音楽事務所では、ボイストレーニングの他、ステージングやMCなど、ライブに関する知識を学びました。
ライブイベントなどで歌う経験を積み、所属2年目にはオリジナル曲も制作しました。
歌のテストが年に4回ほどあり、その成績によってランクが決められていました。
競争社会だったように思いますが、その中で共に切磋琢磨できる仲間たちと出会うことができました。


3年事務所で経験を積んだ後新たなステップに進むため、事務所を辞めて現在はフリーとして活動しています。
_ 大切にされていることはなんですか?
お客さんにライブを楽しんでもらうために「客観的にモノを見る」ということです。
ライブパフォーマンス中は、お客さんから貴重なお時間をいただいていると私は思っています。
そのため、ライブにかける準備はしっかり取り、納得できるまで練習します。
お客さんの客層に合わせた選曲や立ち振る舞いや演出など、パフォーマンスを丁寧に練るようにしています。
もうひとつは、自分が1番楽しんでライブをすることです。

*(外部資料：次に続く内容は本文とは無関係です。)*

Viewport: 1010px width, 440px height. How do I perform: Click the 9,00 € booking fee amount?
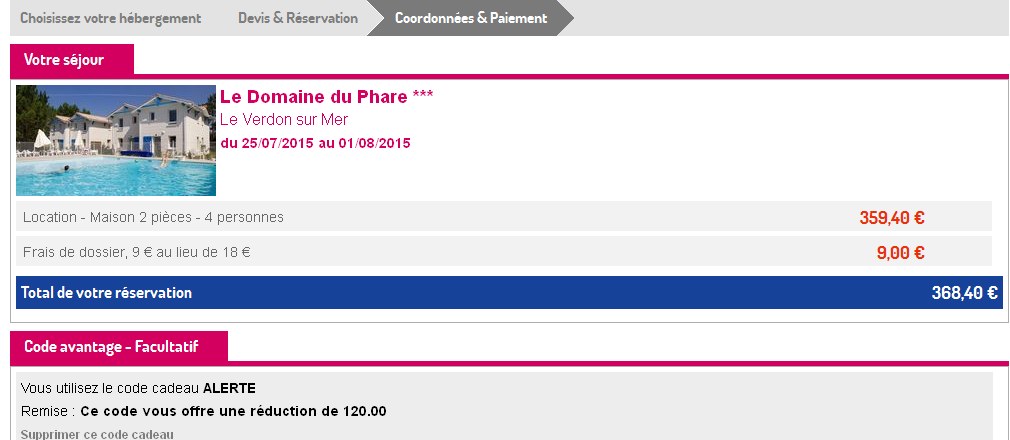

気持ちは歌を通じてお客さんに必ず伝わるので、ありのままの気持ちを歌で表現するよう心がけています。

将来の夢について
アートと音楽を学んできたので、いつか2つをコラボレーションしたライブをしてみたいです。
たとえば、アーティストさんに歌のテーマに沿った絵を描いていただきながらライブをしたり、お客さんの目と耳に伝えることが出来るイベントが出来たら楽しいだろうなと思います。音楽に携わる人に限らず、アートに携わる人やアイデアを持った人とこれからたくさん出会ってみたいです。